> _TASK BRIEF_
Whenever "agent" occurs in a line of the material, list that line.

--------------------------------

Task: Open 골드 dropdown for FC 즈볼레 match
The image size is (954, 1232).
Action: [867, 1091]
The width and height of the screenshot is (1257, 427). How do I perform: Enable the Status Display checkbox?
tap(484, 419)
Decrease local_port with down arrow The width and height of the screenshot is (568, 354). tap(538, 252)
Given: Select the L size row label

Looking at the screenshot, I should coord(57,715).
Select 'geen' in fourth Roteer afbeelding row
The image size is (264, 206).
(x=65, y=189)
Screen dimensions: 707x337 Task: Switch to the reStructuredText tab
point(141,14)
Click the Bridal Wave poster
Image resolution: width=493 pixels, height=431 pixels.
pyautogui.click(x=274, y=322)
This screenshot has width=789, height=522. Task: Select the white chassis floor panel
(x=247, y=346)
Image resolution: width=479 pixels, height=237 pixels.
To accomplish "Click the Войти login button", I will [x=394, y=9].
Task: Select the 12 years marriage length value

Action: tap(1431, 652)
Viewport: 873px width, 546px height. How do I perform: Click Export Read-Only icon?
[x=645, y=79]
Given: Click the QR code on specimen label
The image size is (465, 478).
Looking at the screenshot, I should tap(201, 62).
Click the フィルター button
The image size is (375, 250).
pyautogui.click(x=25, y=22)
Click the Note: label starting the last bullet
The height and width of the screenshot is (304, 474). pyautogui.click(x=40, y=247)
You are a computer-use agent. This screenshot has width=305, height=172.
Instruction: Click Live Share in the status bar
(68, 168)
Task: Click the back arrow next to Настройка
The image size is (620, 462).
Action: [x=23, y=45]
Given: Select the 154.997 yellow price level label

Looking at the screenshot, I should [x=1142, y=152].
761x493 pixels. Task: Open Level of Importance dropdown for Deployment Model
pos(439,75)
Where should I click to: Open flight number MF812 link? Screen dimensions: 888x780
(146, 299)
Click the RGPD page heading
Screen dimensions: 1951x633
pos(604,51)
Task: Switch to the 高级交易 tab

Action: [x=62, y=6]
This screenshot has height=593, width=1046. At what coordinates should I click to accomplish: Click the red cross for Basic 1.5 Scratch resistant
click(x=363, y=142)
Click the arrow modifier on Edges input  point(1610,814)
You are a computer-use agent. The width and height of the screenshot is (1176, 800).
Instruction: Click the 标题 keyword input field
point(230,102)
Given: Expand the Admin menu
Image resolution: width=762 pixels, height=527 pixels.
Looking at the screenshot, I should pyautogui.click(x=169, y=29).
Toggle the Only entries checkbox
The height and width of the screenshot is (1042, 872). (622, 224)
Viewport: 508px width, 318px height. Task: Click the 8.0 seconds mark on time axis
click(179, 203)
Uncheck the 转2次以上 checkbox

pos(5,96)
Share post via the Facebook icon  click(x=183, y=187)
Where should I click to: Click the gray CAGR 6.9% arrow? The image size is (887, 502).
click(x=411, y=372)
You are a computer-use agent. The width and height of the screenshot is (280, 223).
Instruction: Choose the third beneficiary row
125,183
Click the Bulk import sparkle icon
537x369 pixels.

--------------------------------

> _ANSWER FOR THE TASK_
You are a computer-use agent. This screenshot has width=305, height=172.
You are a computer-use agent. The width and height of the screenshot is (1176, 800).
You are a computer-use agent. The width and height of the screenshot is (280, 223).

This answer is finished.